Input records: Begin

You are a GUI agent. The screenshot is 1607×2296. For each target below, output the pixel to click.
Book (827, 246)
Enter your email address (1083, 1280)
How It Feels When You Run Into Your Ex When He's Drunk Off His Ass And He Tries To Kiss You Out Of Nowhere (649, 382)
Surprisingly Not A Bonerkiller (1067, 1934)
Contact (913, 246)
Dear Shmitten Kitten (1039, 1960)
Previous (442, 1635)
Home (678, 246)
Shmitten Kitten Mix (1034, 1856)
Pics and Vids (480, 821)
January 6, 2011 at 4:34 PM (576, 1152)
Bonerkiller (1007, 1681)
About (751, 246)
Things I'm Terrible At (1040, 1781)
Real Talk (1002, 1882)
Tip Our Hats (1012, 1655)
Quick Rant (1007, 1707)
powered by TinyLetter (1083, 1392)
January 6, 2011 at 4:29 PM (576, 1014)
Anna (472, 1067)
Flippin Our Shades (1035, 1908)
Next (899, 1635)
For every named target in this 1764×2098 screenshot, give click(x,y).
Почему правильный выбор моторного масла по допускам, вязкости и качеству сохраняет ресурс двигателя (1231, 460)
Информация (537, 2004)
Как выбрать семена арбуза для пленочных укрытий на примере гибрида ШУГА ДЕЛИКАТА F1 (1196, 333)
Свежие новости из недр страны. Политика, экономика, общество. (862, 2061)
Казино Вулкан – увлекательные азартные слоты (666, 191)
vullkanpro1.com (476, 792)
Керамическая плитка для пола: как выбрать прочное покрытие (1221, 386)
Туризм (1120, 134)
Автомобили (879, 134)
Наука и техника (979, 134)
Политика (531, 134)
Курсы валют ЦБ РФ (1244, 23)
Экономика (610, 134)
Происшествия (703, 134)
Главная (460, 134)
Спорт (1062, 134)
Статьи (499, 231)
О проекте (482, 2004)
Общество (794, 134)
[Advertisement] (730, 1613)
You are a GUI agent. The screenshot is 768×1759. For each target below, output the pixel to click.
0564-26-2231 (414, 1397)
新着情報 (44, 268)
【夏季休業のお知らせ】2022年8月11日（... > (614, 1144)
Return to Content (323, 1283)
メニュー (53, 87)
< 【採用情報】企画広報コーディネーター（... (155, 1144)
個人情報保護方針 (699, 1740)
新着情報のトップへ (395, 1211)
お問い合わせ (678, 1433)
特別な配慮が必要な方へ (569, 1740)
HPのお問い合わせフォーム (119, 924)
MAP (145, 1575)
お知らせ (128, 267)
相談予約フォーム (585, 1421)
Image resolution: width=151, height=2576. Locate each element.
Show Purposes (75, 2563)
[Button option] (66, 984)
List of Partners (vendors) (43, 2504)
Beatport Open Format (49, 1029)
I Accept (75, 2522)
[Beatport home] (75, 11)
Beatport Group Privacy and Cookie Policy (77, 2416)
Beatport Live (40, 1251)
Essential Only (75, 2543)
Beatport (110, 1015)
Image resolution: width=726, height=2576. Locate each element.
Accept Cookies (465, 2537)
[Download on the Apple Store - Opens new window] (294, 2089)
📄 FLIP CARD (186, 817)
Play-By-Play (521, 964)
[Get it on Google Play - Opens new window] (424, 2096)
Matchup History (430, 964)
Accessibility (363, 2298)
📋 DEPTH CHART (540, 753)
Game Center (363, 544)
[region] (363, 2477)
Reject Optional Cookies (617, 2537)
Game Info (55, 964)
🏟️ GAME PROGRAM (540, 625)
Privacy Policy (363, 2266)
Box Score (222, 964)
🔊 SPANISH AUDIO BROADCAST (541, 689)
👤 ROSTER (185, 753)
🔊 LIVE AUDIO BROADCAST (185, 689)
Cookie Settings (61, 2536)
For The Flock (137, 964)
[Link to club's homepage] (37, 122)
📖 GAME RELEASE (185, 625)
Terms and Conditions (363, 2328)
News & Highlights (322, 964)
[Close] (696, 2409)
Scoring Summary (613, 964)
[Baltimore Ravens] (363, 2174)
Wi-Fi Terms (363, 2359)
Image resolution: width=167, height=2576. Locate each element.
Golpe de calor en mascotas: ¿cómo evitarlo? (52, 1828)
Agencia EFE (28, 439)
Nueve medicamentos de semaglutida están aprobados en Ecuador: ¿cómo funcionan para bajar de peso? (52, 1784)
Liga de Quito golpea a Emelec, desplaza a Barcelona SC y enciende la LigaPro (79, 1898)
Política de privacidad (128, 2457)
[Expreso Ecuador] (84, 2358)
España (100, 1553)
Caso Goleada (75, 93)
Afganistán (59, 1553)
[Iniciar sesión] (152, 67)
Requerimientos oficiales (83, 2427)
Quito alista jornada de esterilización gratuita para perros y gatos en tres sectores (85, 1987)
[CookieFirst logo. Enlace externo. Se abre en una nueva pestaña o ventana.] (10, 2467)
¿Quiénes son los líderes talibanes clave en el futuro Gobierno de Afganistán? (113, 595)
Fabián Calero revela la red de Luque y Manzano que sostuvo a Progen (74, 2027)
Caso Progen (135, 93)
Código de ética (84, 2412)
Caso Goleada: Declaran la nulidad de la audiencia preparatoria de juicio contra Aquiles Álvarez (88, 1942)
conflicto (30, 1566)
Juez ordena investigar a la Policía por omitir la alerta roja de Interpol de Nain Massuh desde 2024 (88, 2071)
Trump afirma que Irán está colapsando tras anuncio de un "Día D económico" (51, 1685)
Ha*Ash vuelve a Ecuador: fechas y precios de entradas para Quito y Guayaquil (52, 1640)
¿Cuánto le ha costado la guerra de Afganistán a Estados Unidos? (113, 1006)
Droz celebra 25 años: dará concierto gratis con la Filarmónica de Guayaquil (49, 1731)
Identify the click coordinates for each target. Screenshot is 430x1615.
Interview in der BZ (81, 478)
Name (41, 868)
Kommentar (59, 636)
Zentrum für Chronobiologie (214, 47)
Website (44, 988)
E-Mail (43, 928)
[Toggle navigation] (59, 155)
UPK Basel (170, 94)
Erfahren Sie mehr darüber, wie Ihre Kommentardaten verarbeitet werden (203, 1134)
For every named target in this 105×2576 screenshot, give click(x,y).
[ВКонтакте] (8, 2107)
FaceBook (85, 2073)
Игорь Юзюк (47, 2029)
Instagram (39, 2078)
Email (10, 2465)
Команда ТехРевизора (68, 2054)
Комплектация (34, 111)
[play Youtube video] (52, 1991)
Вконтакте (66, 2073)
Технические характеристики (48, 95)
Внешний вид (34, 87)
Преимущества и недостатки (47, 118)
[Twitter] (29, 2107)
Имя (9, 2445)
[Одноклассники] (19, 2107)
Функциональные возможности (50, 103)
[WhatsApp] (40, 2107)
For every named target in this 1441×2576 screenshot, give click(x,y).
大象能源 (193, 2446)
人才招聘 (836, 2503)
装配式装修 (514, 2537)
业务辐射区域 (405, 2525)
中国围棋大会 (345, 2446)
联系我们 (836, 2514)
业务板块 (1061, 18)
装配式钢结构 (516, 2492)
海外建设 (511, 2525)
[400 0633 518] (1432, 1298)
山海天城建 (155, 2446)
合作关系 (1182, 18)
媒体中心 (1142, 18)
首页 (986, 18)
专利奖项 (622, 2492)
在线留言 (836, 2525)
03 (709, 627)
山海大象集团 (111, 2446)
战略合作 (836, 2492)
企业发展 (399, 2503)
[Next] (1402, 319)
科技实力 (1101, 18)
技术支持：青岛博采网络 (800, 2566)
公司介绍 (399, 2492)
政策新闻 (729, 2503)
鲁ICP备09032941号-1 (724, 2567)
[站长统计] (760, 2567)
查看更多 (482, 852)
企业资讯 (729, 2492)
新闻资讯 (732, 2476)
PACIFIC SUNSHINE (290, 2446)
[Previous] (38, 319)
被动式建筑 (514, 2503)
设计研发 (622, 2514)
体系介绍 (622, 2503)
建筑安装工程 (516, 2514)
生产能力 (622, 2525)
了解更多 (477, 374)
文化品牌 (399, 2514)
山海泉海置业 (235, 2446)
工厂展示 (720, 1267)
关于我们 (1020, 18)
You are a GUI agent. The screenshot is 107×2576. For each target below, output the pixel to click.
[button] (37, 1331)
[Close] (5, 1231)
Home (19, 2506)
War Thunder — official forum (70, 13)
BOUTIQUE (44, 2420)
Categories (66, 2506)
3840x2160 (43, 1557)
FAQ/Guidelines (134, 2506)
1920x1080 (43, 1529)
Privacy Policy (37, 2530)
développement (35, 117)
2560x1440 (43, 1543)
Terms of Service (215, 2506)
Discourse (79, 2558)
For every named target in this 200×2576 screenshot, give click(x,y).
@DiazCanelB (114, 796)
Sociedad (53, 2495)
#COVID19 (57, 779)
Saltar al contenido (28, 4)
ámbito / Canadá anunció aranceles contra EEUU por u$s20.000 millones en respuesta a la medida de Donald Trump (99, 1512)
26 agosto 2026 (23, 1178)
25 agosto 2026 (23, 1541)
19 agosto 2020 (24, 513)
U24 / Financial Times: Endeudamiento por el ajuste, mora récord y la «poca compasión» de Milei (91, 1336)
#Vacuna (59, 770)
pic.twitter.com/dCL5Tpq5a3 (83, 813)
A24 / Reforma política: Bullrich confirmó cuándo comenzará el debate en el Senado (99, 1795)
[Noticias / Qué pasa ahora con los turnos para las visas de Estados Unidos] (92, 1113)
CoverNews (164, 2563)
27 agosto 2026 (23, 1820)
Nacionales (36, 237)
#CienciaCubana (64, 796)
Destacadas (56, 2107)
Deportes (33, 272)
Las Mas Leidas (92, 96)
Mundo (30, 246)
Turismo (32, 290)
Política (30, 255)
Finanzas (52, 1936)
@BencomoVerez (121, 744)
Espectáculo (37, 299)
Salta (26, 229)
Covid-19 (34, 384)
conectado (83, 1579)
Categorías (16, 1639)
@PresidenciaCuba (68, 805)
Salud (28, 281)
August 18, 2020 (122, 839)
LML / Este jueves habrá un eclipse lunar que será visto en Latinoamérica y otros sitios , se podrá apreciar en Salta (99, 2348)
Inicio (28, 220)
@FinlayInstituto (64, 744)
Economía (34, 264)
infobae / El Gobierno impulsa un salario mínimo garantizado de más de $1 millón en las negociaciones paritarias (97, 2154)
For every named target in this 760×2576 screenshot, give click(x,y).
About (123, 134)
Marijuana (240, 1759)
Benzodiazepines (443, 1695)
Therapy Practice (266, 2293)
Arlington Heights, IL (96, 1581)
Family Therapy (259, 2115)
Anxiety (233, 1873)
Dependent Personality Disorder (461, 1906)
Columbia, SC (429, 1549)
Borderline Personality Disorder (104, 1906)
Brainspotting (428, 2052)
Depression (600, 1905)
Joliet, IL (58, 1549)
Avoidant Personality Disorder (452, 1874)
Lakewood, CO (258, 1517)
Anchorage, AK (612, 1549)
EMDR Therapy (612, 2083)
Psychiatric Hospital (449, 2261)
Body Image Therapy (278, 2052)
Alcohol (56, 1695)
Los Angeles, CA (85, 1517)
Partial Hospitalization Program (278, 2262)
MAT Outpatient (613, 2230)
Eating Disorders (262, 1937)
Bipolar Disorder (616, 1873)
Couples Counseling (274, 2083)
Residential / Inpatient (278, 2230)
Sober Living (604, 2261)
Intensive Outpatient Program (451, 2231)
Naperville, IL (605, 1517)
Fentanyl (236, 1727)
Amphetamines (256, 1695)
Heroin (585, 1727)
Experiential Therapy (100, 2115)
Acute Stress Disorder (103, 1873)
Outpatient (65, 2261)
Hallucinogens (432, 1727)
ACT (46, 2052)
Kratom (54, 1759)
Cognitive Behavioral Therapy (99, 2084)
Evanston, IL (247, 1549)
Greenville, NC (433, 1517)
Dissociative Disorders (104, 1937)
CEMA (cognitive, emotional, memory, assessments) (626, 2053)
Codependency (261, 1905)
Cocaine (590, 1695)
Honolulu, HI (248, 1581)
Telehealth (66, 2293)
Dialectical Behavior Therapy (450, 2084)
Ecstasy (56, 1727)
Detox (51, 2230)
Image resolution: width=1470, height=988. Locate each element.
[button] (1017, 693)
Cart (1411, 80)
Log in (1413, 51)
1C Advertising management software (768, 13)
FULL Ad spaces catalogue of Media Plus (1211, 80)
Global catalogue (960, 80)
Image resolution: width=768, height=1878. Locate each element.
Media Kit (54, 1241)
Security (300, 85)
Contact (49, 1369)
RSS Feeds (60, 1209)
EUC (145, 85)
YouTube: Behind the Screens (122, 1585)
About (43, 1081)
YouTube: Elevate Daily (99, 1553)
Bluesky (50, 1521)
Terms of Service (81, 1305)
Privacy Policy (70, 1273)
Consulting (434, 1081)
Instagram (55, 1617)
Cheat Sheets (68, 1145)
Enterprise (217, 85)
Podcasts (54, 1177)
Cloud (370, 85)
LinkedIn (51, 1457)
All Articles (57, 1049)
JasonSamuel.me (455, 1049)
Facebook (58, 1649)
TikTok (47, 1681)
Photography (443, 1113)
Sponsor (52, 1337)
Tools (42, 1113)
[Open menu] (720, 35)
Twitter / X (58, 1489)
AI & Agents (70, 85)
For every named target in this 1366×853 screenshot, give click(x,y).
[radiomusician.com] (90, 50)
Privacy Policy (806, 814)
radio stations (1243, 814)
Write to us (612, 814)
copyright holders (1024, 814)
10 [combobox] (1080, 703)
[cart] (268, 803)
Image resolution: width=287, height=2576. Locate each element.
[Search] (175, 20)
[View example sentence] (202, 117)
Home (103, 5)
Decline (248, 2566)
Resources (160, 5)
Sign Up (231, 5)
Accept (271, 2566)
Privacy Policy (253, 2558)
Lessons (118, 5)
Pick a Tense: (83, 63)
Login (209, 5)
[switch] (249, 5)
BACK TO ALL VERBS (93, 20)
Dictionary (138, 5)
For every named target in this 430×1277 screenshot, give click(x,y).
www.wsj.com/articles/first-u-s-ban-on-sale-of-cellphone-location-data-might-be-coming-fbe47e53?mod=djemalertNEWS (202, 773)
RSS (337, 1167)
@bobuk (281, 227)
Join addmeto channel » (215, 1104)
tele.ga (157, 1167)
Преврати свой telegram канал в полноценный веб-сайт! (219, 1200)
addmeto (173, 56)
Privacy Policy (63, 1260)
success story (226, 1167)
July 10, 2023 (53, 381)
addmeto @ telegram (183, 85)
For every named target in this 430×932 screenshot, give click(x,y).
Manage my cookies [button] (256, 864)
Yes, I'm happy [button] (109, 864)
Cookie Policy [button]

Input records: End

## Brief
Starting at the line above that holds "[Beatport home] (75, 11)" and ending at the line that holds "Accept Cookies (465, 2537)", transcribe each line exactly and include no other lines.

## Task response
[Beatport home] (75, 11)
Beatport Group Privacy and Cookie Policy (77, 2416)
Beatport Live (40, 1251)
Essential Only (75, 2543)
Beatport (110, 1015)
Image resolution: width=726, height=2576. Locate each element.
Accept Cookies (465, 2537)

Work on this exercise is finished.